In a timely example of applying data to a pressing problem, Austin, Texas-based Eventador built a real-time system based on its platform providing real-time geolocation to get help to victims of Hurricane Harvey, which caused untold damage across Texas and other southern U.S. states late last month.
The company’s processing system captures calls for help on Twitter where people put in their addresses, and it plots their location on maps for citizen responders or others. The system takes into account duplicates, maps the address and can provide a way for people to be marked “safe.” And it does it all in seconds.
“Basically we were pissed off that people were stuck without help and wondered what we could do” explained co-founder and CEO Kenny Gorman.
“We worked on it for a few days, only to stop and actually go down there and help people using chainsaws and hand tools. To be fair, it’s really proof-of-concept quality at this point, but it does work. It just needs more energy to make it something people depend on. … It’s planet-scale, and a great example of the power of streaming data platforms like ours.”

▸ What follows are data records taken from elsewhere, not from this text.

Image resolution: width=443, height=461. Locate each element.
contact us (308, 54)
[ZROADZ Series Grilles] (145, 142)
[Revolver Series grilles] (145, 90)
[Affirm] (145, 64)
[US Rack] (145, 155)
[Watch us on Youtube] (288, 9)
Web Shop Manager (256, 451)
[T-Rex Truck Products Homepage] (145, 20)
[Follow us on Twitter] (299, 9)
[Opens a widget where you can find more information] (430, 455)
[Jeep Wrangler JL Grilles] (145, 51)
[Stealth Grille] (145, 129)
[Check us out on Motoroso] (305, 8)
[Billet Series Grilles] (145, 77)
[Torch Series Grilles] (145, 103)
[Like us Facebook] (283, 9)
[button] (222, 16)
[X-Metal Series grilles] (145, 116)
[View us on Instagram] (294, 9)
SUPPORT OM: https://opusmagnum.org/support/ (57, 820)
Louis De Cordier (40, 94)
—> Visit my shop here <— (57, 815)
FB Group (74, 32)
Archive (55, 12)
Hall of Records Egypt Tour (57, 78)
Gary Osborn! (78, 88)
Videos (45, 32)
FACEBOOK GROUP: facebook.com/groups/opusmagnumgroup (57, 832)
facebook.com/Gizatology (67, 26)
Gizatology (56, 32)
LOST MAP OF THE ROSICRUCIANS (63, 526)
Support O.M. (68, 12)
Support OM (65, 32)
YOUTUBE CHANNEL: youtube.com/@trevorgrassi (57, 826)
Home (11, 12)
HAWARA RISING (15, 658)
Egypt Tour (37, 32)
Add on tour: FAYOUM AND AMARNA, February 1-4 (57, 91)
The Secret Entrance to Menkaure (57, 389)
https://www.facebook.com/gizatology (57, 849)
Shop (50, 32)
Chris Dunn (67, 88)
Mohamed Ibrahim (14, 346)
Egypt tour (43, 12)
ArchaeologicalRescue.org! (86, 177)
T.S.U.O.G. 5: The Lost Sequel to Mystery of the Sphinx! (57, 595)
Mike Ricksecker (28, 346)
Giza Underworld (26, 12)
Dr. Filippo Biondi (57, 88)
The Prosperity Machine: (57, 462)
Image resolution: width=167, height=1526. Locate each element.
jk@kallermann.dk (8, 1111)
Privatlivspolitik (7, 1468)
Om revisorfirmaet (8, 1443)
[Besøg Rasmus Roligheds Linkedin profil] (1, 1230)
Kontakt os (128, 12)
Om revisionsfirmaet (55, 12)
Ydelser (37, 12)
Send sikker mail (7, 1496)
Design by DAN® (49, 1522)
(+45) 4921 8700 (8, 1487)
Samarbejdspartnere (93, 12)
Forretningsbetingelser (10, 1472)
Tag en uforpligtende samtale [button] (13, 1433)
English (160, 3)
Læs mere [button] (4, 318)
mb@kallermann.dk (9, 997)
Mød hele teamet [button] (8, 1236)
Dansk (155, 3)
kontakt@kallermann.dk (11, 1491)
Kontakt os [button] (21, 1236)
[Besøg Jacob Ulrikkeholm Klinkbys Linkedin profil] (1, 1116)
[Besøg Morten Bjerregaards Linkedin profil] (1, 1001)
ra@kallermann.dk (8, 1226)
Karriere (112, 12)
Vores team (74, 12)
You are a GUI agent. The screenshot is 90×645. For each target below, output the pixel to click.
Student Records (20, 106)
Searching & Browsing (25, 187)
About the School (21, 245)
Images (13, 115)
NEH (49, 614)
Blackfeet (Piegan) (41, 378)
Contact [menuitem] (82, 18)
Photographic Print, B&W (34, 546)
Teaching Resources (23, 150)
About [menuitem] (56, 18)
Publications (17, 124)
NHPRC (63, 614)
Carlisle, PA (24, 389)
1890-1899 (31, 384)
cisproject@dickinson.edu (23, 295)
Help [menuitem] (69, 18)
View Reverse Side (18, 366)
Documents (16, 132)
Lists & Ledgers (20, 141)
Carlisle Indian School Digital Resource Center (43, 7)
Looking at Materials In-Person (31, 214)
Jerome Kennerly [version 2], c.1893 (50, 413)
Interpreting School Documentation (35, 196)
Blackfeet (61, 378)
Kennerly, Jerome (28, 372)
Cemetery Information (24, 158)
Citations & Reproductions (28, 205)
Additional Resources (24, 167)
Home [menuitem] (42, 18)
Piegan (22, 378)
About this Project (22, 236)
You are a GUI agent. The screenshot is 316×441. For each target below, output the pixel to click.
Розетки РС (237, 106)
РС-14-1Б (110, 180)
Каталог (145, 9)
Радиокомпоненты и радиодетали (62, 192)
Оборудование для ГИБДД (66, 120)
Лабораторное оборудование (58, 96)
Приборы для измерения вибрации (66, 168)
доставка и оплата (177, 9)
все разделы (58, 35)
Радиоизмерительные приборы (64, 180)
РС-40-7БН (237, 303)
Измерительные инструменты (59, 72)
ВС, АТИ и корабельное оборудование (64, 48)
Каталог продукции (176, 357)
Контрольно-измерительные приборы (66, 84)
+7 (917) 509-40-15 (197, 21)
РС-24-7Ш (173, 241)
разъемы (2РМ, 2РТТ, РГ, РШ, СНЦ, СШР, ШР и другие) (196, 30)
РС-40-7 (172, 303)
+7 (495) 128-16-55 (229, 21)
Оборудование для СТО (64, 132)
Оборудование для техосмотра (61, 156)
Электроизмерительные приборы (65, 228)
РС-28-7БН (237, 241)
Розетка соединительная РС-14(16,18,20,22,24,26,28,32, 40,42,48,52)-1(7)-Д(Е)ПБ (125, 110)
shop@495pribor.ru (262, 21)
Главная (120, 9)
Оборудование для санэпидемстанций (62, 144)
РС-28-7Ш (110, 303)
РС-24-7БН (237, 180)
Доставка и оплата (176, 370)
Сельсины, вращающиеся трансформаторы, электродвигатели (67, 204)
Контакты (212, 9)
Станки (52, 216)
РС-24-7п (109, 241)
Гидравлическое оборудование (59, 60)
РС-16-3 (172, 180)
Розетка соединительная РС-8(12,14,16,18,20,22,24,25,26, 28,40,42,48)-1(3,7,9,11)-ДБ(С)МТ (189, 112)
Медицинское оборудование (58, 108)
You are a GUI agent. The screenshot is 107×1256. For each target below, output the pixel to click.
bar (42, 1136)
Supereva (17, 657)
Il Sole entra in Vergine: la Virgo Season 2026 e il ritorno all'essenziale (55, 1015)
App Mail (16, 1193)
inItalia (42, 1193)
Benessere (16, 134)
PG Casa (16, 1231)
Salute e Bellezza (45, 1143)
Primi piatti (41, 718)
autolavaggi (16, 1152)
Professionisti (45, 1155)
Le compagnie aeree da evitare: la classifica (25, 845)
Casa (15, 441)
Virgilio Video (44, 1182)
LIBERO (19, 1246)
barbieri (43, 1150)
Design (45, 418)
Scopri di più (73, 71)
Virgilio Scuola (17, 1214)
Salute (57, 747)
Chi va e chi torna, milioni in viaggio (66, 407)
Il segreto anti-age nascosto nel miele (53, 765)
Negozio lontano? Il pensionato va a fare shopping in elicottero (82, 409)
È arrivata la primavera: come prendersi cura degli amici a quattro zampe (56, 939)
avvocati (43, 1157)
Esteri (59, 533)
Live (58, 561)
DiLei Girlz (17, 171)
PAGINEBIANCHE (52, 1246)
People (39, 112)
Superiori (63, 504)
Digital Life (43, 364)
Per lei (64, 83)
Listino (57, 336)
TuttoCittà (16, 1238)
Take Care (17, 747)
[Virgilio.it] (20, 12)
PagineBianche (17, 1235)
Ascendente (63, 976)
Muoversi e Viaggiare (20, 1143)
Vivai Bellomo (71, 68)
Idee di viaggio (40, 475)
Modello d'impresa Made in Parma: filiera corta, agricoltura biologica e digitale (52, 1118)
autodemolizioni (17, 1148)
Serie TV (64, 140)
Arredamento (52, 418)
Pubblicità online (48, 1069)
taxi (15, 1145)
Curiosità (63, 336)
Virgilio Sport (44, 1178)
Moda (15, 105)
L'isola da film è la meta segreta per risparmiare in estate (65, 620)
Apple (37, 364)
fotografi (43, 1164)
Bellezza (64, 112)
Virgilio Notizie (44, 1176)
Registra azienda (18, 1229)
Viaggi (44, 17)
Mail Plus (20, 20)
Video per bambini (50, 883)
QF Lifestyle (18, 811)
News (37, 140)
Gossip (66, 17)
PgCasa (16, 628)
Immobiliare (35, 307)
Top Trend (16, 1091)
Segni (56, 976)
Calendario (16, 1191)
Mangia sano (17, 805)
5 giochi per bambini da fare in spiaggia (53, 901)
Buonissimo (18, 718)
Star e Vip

The company plans to open source some of the components, such as the map generator, soon.
“We had this epiphany around mid-2015 when we were still at Object Rocket and Rackspace when we saw customers trying and failing to deliver data quickly to their clients, whether that be by iOS apps, desktop apps, dashboards, IoT or sensors,” Gorman said.
So they created Eventador last year, based on the idea that they could provide a better way to deliver real-time streaming workloads that enterprises increasingly use. The two had worked together at PayPal and eBay back in the early 2000s. Object Rocket provides managed MongoDB and Elasticsearch; Rackspace acquired it in 2013.
“We cut our teeth on these giant workloads,” Gorman said. Beebe brought storage expertise and Gorman database knowledge to the partnership.
He describes an “aha” moment behind their venture:
“I was talking to a group of CTOs in London about data problems. I thought [the problems] would be Hadoop doesn’t have this. Or this database doesn’t have that.
“But the problem was that they knew their competitors were building systems that would deliver data in more real time than they could. They were worried that the [competitors’] applications would be more compelling to customers because of that,” he said.
“It was all about time of delivery, not about how much data you had or are you storing all the data coming from your logs or whatever it might be. It was how fast can you get that meaningful data percolated down to build a more compelling product than your competition.”
They decided early on that Apache Kafka, the technology that LinkedIn made open source, had to be the backbone of their service.
“Kafka is designed from the ground up to deal with millions of firehose-style events generated in rapid succession. It guarantees low latency, ‘at-least-once’ delivery of messages to consumers. Kafka also supports retention of data for offline consumers, which means that the data can be processed either in real-time or in offline mode.”
Kafka can serve people just tinkering with it to systems handling millions of messages, Gorman said.
“If you take a packet-inspection-type workload or manufacturing workloads, to pull data off sensors, those things might run at 10 Hertz, literally thousands of messages per second. Our goal is to provide a more scalable and robust enterprise-grade platform. We want to cater to folks building big, big, big data infrastructure.”
Redmonk noted Kafka’s rising popularity around the same time:
“With new workloads in areas such as IoT, mobile and gaming generating massive, and ever increasing, streams of data, developers have been looking for a mechanism to easily consume the data in a consistent and coherent manner. Which is exactly where Kafka fits in.”
But Gorman concedes that Kafka isn’t the total answer. So the company is adding real-time processing technology Apache Flink for compute. It allows customers to build applications that process, filter and aggregate data in real time. That aspect is still in beta, with GA expected soon.
Eventador offers a managed service — Gorman says the five-person team is highly focused on support — “but it’s more than just installing software and saying, ‘If you have a problem, call us,’” he said. A cloud service must offer customers more than if they just installed it themselves.
It enables users to build and deploy pipelines to AWS with just a few clicks. Plans are in the works to add Azure and Google clouds as well. Jupyter Notebooks allow easy analysis, and experimentation and it uses Presto distributed SQL engine for real-time analysis, aggregations, filtering and reporting.
Eventador offers a full metrics and monitoring infrastructure, security enhancements beyond what Kafka offers, cloud and scalability enhancements, he said.
Flink has been wrapped with a “cool” GitHub integration, Gorman said.
He describes the Projects component, which allows developers to easily integrate existing software development workflows into a Flink project via Github. Eventador handles all the complexity of the build process (typically Maven) and the deploy process.
Gorman admits his tiny startup faces stiff competition. There’s the whole Hadoop/Spark ecosystem backed by Databricks and IBM. There are Cloudera and Hortonworks.
There’s also Amazon’s Kenesis. And don’t forget Confluent, from some of the folks who originally wrote Kafka. Confluent is both a partner and competitor, Gorman said, though Eventador is adding technology beyond Kafka.